Finding ways to talk about what is happening makes most people feel relieved. The conversation often leads to hope about the life you have together now. Often, people want to make the most of their time together with family, as they make peace with the circumstance. These can be uplifting conversations that give you both a sense of peace.

Bereavement

Research shows that caring for someone with a brain tumor is just as stressful (but in a different way) as the diagnosis. As with other difficult emotional issues, you can contact a social worker or counselor who has experience with caregivers like you. Or talk with a spiritual leader that you trust.

Losing someone you love to cancer is one of the most difficult and profound experiences in life.

In the weeks and months after a death, people feel an enormous mixture of emotions. It is important to know that practically any emotion you feel is normal. Sadness can also be physical, so you can feel tired, achy, and slow.

Be assured that over time, you will feel better. Some people move quickly through grief; others move slowly. No matter how you grieve, it is important to know that your feelings are normal, and that in time, it’s okay to move on.

Resources for Caregivers

There are several organizations and websites that can help family caregivers and volunteers get organized:

National Brain Tumor Society

  • Offers information, connection, and advocacy for people affected by brain tumors. NBTS has excellent resources listed throughout their webpages.

American Brain Tumor Association’s Connections Online Support Community

  • ABTA connects patients, families, friends, and caregivers for support and inspiration.

Lotsa Helping Hands

  • Has the “Help Calendar” where you can post requests for support - things like meals for the family, rides to medical appointments, or just stopping by to visit. Members of your community can quickly find ways to help. Lotsa will send reminders and coordinate logistics automatically.

My Lifeline

  • Those with cancer can create their own personal webpage to communicate with family and friends. Pages include online calendar tools, scheduling timelines, and information about ways friends and family can offer support.

Musella Foundation for Brain Tumor Research & Information

  • Offers education, support (emotional and financial), advocacy and guidance to brain tumor patients.
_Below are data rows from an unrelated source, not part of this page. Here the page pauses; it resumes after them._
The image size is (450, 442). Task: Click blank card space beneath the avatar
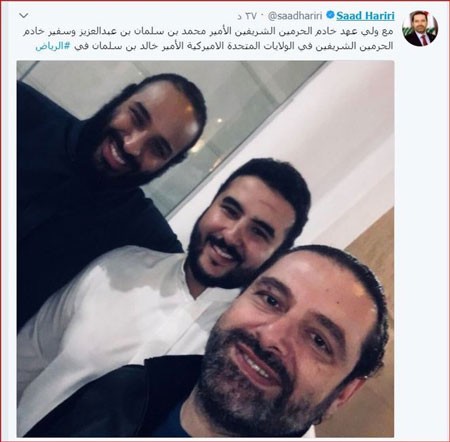click(x=421, y=233)
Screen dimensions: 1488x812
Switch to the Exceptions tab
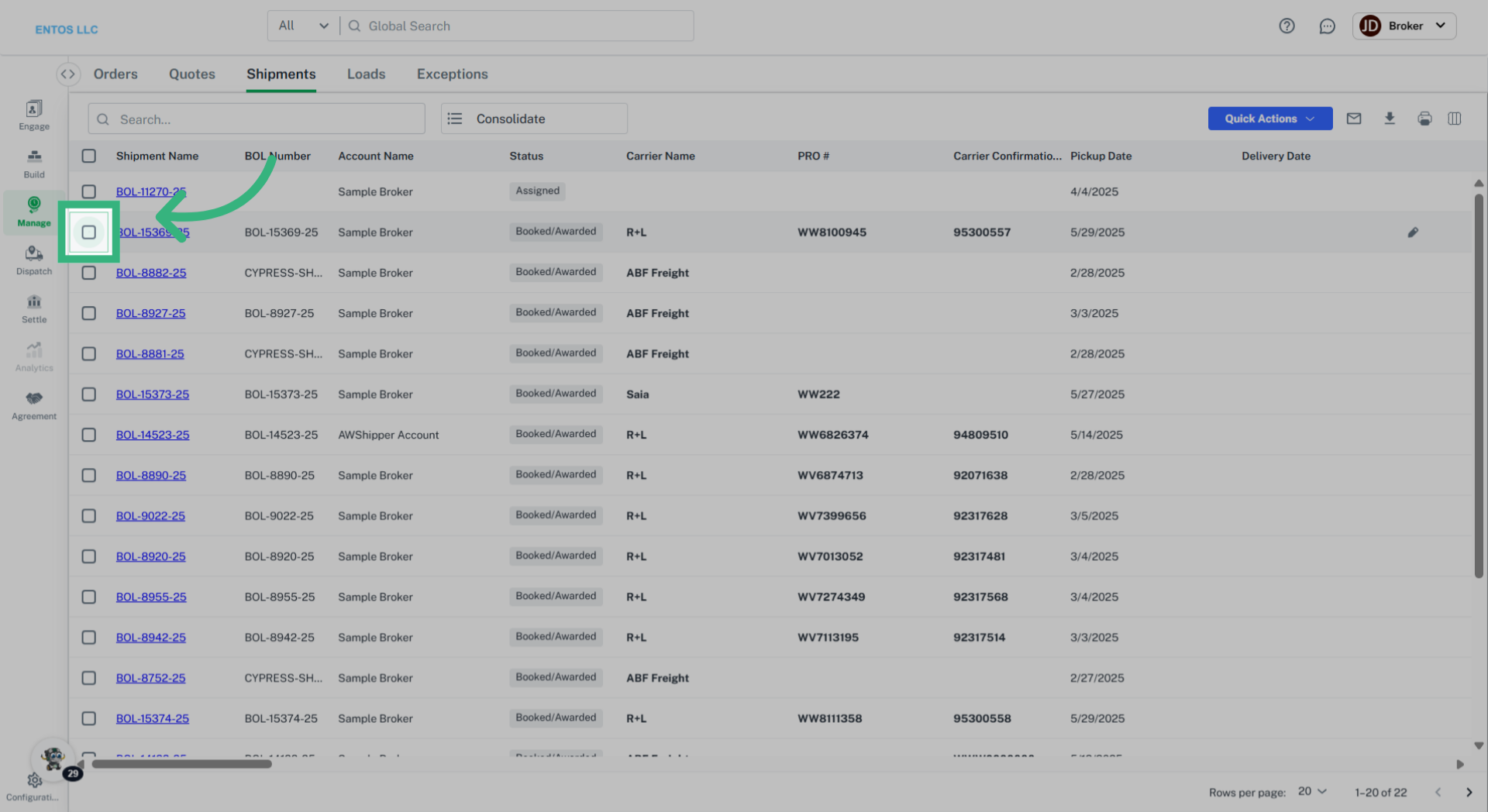pos(452,74)
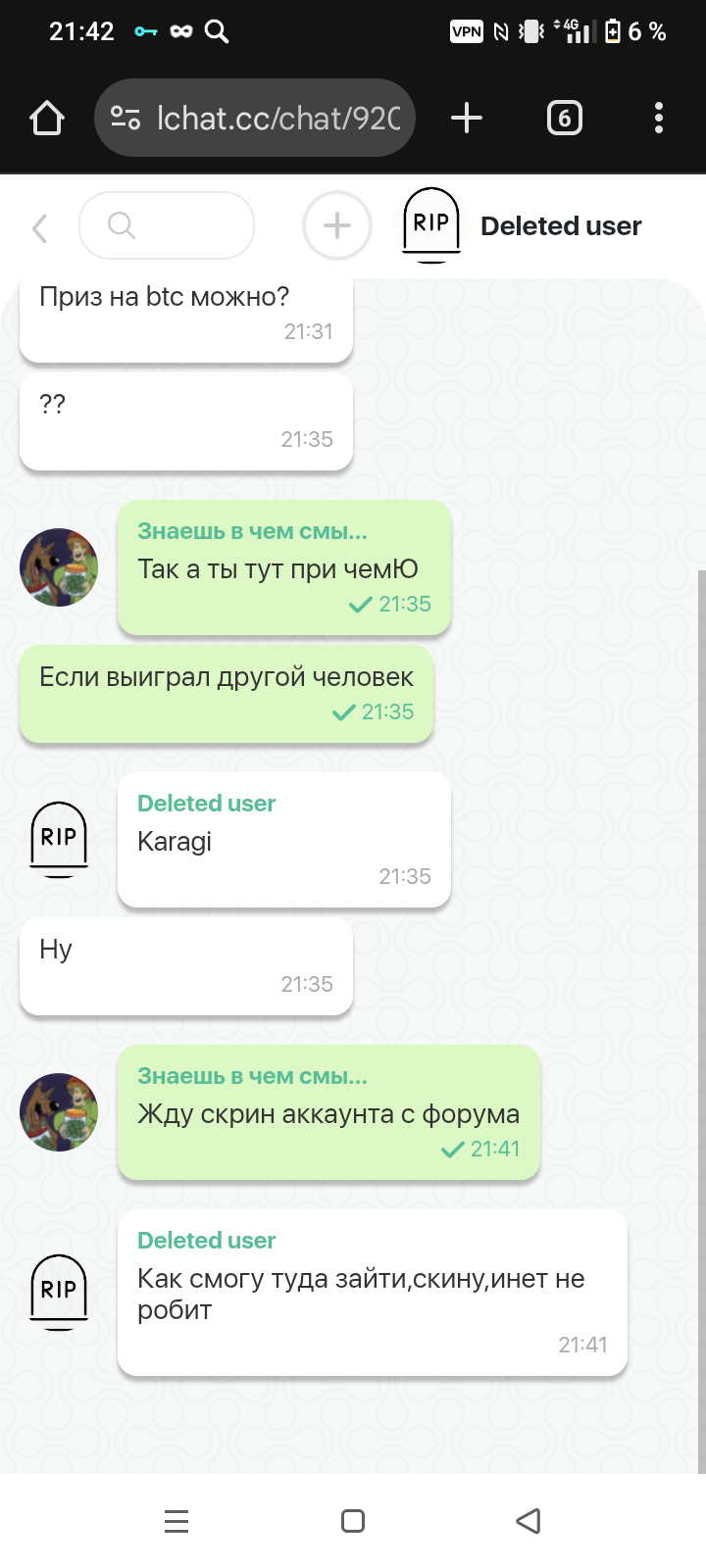Go back with the chat back chevron

39,227
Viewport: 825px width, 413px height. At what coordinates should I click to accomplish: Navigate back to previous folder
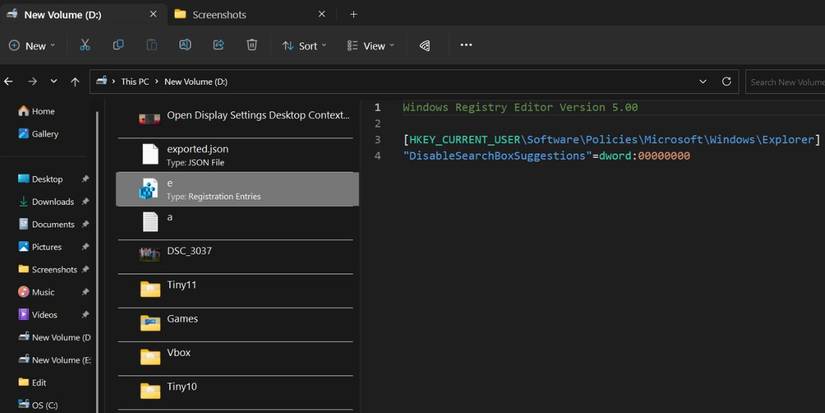(x=9, y=82)
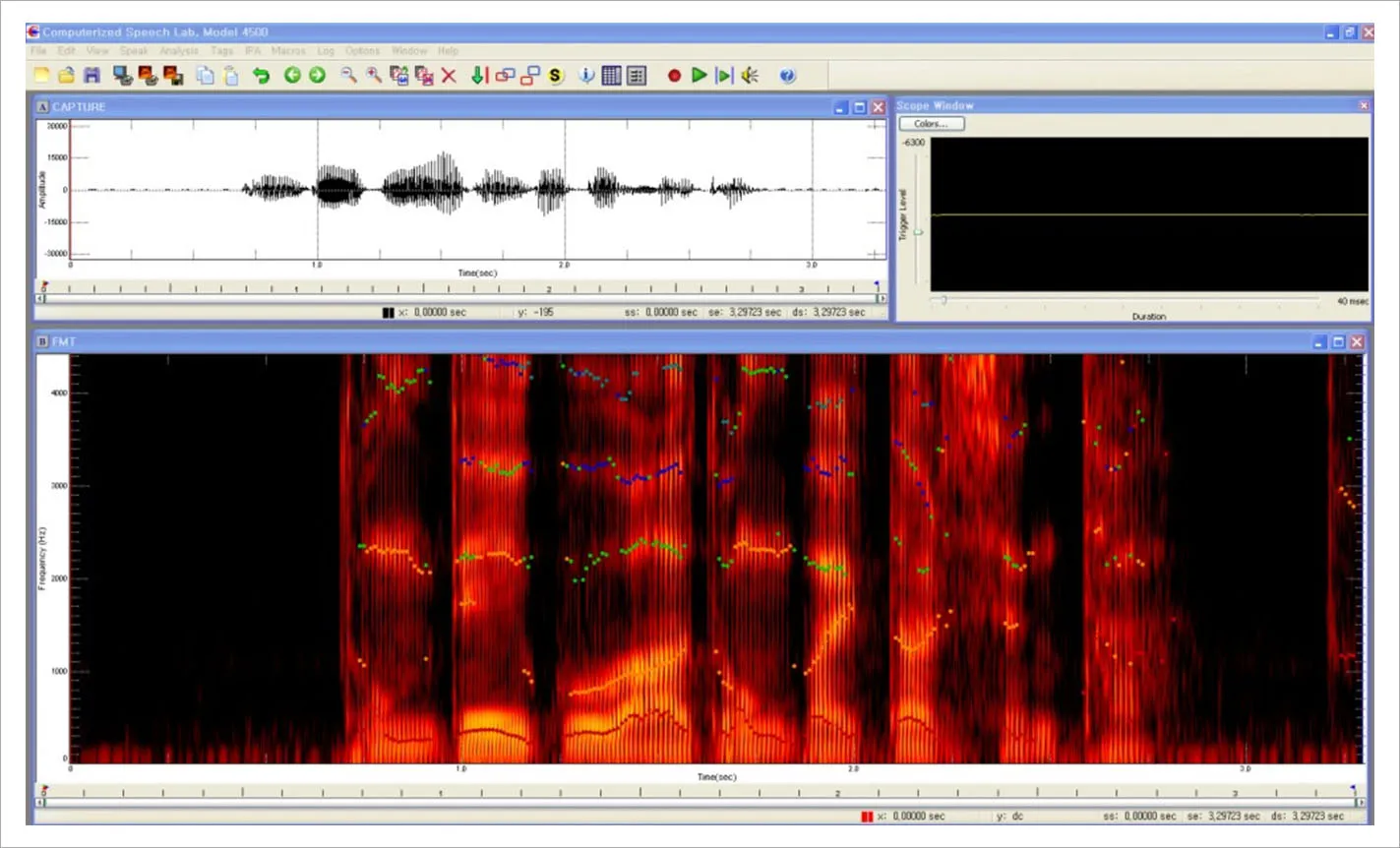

Online support groups and opportunities to participate in fundraisers for brain tumor research are also available.

Respite care and palliative care services

  • Respite care is short-term, temporary relief to caregivers who provide full-time support. It offers intensive care for the patient in their home so a caregiver can take a break. You can contact a respite care organization when you need time away.
  • Palliative care is a service used at any point in a patient’s experience to help a caregiver with the management of pain and other symptoms. Palliative care provides comfort, symptom management, and quality of life tools. Palliative care professionals may come to a person’s home to teach caregivers how to manage problems. Check with your insurance, and ask your hospital or doctor for a referral.